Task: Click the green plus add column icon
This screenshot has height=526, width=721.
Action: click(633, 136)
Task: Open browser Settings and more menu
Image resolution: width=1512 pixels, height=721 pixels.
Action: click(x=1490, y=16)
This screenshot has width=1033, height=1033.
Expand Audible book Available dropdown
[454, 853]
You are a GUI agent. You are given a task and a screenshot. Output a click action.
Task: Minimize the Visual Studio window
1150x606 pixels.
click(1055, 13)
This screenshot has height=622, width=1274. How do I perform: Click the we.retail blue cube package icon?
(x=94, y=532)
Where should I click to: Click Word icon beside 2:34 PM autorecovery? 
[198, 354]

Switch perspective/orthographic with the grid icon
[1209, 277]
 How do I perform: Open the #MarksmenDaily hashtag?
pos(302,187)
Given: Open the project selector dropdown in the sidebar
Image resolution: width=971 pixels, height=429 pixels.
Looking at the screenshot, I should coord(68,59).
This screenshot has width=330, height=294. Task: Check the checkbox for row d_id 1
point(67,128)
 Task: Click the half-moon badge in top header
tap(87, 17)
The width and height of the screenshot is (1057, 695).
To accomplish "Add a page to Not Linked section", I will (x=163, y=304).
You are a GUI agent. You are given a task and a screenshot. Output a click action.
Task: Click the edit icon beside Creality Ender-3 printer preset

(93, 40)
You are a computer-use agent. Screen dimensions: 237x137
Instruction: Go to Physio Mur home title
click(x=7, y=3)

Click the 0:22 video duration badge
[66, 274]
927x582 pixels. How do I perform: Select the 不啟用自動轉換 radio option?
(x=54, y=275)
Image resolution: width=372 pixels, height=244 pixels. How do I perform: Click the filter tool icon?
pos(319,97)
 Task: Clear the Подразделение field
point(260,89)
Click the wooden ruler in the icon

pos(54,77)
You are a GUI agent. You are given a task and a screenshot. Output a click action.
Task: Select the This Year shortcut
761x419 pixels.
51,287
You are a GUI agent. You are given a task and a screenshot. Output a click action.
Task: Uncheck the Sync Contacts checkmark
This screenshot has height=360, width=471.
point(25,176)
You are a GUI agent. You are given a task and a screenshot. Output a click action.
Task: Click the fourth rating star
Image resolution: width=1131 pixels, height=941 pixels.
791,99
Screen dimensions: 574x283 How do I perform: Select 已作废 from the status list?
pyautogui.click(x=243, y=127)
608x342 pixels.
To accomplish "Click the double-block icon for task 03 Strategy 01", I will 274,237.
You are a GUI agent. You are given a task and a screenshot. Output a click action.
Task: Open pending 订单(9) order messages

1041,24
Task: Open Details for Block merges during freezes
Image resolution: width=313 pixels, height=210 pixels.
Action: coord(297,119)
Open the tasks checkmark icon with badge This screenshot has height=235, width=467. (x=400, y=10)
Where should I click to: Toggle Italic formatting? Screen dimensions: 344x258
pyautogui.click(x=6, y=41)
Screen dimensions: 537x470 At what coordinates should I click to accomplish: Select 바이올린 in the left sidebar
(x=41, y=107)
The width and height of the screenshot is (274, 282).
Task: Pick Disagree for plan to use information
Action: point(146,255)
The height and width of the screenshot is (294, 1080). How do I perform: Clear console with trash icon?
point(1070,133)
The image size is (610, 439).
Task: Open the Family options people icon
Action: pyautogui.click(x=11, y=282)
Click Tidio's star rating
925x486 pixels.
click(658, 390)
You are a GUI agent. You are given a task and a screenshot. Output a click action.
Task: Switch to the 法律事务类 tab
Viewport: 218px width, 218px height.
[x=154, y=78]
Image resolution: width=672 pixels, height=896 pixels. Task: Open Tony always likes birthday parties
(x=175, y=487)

## TASK DIRECTIONS
Would you please give all of the entries above once more, exactly as they are?

## TASK RESPONSE
Task: Click the green plus add column icon
This screenshot has height=526, width=721.
Action: click(633, 136)
Task: Open browser Settings and more menu
Image resolution: width=1512 pixels, height=721 pixels.
Action: click(x=1490, y=16)
This screenshot has width=1033, height=1033.
Expand Audible book Available dropdown
[454, 853]
You are a GUI agent. You are given a task and a screenshot. Output a click action.
Task: Minimize the Visual Studio window
1150x606 pixels.
click(1055, 13)
This screenshot has height=622, width=1274. How do I perform: Click the we.retail blue cube package icon?
(x=94, y=532)
Where should I click to: Click Word icon beside 2:34 PM autorecovery? 
[198, 354]

Switch perspective/orthographic with the grid icon
[1209, 277]
 How do I perform: Open the #MarksmenDaily hashtag?
pos(302,187)
Given: Open the project selector dropdown in the sidebar
Image resolution: width=971 pixels, height=429 pixels.
Looking at the screenshot, I should coord(68,59).
This screenshot has width=330, height=294. Task: Check the checkbox for row d_id 1
point(67,128)
 Task: Click the half-moon badge in top header
tap(87, 17)
The width and height of the screenshot is (1057, 695).
To accomplish "Add a page to Not Linked section", I will (x=163, y=304).
You are a GUI agent. You are given a task and a screenshot. Output a click action.
Task: Click the edit icon beside Creality Ender-3 printer preset

(93, 40)
You are a computer-use agent. Screen dimensions: 237x137
Instruction: Go to Physio Mur home title
click(x=7, y=3)

Click the 0:22 video duration badge
[66, 274]
927x582 pixels. How do I perform: Select the 不啟用自動轉換 radio option?
(x=54, y=275)
Image resolution: width=372 pixels, height=244 pixels. How do I perform: Click the filter tool icon?
pos(319,97)
 Task: Clear the Подразделение field
point(260,89)
Click the wooden ruler in the icon

pos(54,77)
You are a GUI agent. You are given a task and a screenshot. Output a click action.
Task: Select the This Year shortcut
761x419 pixels.
51,287
You are a GUI agent. You are given a task and a screenshot. Output a click action.
Task: Uncheck the Sync Contacts checkmark
This screenshot has height=360, width=471.
point(25,176)
You are a GUI agent. You are given a task and a screenshot. Output a click action.
Task: Click the fourth rating star
Image resolution: width=1131 pixels, height=941 pixels.
791,99
Screen dimensions: 574x283 How do I perform: Select 已作废 from the status list?
pyautogui.click(x=243, y=127)
608x342 pixels.
To accomplish "Click the double-block icon for task 03 Strategy 01", I will 274,237.
You are a GUI agent. You are given a task and a screenshot. Output a click action.
Task: Open pending 订单(9) order messages

1041,24
Task: Open Details for Block merges during freezes
Image resolution: width=313 pixels, height=210 pixels.
Action: coord(297,119)
Open the tasks checkmark icon with badge This screenshot has height=235, width=467. (x=400, y=10)
Where should I click to: Toggle Italic formatting? Screen dimensions: 344x258
pyautogui.click(x=6, y=41)
Screen dimensions: 537x470 At what coordinates should I click to accomplish: Select 바이올린 in the left sidebar
(x=41, y=107)
The width and height of the screenshot is (274, 282).
Task: Pick Disagree for plan to use information
Action: point(146,255)
The height and width of the screenshot is (294, 1080). How do I perform: Clear console with trash icon?
point(1070,133)
The image size is (610, 439).
Task: Open the Family options people icon
Action: pyautogui.click(x=11, y=282)
Click Tidio's star rating
925x486 pixels.
click(658, 390)
You are a GUI agent. You are given a task and a screenshot. Output a click action.
Task: Switch to the 法律事务类 tab
Viewport: 218px width, 218px height.
[x=154, y=78]
Image resolution: width=672 pixels, height=896 pixels. Task: Open Tony always likes birthday parties
(x=175, y=487)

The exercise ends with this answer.